Revenu : De nombreux viticulteurs smicards dans le Bordelais

SC avec AFP

La crise qui frappe depuis presque 10 ans les appellations les moins prestigieuses du bordelais entraîne la paupérisation de certains viticulteurs pour qui il devient difficile de se payer au Smic.

La Chambre d'agriculture de la Gironde a épluché la comptabilité, sur 10 ans, de 100 exploitations familiales en Appellation d'origine contrôlée
(AOC) bordeaux. Résultat : les deux tiers dégagent moins d'un Smic par travailleur familial en 2007/2008 et 20% sont en perte. Seules 15% des exploitations dégagent plus de deux Smic par travailleur familial, avec un chiffre d'affaires moyen sur cet échantillon en baisse de 27% en 10 ans.

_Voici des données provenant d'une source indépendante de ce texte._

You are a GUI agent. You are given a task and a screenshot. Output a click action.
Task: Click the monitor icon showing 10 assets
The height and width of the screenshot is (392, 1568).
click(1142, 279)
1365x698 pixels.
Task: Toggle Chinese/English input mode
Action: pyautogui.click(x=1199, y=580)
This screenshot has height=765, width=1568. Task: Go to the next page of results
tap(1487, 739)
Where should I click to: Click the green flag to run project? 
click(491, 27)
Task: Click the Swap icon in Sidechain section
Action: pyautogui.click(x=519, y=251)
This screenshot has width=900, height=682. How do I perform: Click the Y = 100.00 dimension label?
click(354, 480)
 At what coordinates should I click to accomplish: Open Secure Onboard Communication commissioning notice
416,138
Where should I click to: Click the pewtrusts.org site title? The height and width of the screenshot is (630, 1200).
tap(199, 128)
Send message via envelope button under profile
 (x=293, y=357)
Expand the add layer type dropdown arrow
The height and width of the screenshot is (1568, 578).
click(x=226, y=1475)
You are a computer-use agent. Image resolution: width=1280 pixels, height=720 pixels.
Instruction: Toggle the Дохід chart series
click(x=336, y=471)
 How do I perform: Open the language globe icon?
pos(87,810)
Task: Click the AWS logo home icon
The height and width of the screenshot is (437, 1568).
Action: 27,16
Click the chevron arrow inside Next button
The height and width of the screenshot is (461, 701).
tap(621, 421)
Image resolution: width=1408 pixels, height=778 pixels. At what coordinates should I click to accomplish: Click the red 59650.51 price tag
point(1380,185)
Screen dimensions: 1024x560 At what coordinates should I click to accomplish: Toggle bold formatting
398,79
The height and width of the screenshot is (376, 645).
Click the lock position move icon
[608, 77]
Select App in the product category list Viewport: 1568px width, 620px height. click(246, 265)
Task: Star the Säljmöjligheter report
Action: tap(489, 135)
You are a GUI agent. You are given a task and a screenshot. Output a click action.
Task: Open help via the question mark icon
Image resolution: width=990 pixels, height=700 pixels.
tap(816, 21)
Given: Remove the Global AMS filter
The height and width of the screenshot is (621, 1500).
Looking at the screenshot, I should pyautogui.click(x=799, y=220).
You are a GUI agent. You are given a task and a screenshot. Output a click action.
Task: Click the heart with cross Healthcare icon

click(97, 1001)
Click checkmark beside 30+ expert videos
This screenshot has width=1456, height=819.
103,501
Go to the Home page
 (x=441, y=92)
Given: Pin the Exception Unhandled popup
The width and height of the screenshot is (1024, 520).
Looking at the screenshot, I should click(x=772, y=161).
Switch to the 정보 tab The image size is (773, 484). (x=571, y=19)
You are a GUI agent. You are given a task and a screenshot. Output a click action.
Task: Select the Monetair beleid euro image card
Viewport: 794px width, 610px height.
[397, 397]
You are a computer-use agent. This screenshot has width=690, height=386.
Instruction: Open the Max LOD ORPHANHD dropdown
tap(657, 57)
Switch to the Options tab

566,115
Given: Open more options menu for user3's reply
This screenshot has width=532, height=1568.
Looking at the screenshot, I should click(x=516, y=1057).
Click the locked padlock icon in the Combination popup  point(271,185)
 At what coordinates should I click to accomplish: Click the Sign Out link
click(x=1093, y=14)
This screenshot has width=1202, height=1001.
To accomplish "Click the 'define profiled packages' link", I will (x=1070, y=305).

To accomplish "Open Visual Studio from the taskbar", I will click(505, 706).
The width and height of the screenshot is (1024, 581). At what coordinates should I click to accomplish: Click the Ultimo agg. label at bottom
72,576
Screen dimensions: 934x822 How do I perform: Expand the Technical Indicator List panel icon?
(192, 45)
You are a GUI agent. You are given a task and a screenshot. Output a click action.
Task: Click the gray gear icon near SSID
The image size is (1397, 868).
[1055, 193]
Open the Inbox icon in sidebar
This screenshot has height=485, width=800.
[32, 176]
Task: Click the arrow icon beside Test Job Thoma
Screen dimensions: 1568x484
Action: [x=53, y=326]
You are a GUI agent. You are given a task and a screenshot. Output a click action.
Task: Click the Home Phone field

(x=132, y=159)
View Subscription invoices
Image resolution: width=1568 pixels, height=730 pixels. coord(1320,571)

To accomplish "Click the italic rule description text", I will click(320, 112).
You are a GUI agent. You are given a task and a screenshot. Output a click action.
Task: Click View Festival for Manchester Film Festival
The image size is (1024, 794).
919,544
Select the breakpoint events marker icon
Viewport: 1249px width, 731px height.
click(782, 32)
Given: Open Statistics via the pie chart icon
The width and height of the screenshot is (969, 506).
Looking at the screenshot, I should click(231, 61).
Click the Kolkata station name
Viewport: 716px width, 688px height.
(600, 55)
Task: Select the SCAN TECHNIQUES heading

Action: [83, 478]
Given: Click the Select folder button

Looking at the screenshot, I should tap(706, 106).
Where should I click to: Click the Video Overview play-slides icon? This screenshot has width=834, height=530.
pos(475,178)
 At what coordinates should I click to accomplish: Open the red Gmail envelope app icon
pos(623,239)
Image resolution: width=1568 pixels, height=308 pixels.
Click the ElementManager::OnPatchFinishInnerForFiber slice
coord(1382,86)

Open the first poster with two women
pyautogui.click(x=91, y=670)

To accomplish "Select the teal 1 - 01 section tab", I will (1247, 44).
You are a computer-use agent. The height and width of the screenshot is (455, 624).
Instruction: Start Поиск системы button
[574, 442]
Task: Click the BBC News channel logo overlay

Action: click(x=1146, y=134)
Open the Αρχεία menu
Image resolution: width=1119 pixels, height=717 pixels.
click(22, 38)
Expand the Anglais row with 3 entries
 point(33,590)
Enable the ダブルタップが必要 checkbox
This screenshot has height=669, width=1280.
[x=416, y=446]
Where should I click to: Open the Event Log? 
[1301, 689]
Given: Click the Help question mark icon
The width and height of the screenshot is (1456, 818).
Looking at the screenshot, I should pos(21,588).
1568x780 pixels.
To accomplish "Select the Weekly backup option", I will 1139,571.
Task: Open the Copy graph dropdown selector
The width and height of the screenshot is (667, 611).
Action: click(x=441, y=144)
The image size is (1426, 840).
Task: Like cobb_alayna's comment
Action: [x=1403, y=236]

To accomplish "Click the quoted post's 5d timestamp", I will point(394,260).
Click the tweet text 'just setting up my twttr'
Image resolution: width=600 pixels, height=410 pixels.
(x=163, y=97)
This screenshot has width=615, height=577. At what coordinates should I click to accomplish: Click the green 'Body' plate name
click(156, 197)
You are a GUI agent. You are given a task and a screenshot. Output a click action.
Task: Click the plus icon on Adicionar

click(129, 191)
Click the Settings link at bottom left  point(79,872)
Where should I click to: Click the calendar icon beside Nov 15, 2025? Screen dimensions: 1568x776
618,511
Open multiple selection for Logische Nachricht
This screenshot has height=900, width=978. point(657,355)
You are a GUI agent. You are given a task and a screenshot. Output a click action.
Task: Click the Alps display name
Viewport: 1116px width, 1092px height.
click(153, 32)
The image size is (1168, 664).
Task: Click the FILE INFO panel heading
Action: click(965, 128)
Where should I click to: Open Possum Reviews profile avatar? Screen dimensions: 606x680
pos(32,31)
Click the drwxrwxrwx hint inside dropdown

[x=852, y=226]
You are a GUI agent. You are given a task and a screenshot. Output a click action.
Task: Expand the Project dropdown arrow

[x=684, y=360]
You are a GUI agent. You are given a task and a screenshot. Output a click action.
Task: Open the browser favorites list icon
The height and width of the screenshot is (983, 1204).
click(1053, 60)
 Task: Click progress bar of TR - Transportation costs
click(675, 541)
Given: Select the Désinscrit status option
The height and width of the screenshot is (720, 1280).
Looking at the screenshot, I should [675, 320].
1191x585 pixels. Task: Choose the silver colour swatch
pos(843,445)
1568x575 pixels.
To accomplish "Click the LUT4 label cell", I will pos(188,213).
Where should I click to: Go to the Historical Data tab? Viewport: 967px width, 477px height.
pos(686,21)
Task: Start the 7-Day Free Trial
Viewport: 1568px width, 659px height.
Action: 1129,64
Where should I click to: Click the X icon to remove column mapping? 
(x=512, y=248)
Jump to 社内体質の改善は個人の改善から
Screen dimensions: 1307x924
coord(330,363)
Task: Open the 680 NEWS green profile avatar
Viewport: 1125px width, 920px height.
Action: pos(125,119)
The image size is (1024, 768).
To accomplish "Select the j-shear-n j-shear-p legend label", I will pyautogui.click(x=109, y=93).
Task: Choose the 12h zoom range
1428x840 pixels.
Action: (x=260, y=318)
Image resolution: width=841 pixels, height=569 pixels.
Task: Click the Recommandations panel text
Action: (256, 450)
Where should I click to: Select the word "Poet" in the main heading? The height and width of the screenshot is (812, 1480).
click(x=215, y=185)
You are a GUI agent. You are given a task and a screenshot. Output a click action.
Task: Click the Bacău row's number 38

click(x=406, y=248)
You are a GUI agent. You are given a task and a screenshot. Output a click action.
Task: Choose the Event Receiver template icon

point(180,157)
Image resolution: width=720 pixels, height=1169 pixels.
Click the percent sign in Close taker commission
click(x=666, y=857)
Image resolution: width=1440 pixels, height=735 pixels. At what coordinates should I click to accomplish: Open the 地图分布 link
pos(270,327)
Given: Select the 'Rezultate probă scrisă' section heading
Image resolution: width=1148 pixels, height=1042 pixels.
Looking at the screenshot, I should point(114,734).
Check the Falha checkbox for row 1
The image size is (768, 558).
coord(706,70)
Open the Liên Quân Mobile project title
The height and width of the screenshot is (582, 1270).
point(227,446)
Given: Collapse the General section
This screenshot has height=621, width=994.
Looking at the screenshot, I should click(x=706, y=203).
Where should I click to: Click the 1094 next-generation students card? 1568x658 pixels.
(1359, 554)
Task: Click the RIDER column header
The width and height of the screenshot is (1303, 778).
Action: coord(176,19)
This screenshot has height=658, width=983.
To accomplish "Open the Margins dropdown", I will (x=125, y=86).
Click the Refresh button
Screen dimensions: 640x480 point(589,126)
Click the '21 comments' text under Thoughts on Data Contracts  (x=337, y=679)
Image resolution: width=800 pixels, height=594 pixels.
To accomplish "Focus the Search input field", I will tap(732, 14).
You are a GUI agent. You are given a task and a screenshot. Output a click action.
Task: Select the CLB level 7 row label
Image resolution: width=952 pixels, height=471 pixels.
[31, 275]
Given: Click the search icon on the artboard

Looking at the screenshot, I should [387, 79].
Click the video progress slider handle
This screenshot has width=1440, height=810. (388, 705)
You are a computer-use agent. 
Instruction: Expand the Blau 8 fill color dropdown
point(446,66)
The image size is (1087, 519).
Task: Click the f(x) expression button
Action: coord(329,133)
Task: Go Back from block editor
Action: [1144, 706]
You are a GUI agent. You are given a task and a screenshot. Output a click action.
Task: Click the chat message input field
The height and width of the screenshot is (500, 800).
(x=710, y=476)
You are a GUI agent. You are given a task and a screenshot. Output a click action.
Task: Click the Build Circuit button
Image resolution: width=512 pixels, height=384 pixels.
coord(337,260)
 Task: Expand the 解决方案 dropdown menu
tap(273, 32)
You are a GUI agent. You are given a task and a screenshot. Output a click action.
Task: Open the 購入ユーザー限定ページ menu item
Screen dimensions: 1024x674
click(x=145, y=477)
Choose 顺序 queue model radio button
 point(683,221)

Parmi les trois modes de commercialisation étudiés (vrac, cave coopérative et bouteilles), l'étude relève que les ventes de vin en vrac sont les plus touchées, avec un revenu moyen de 750 euros/mois par travailleur familial.

La crise provient d'une baisse de la consommation mais également du « manque de dynamisme de la filière » sur les marchés étrangers, estime Chantal Séguillon, cofondatrice du tout nouveau Collectif des viticulteurs interappellation. Et la crise financière de ces derniers mois n'arrange rien. A tel point que la situation menace d'être « encore pire en 2010 et 2011 », craint-elle.

La plupart de ses viticulteurs s'en sortent uniquement grâce au salaire d'un conjoint, en reportant les investissements ou en vendant des parcelles en terrain à bâtir.

Le bordelais, plus vaste vignoble en AOC de France (120.000 ha), compte une dizaine de milliers d'exploitations réparties sur 60 appellations, où ont été produits 4,75 millions d'hl en 2008 (contre 5,65 millions en 2007).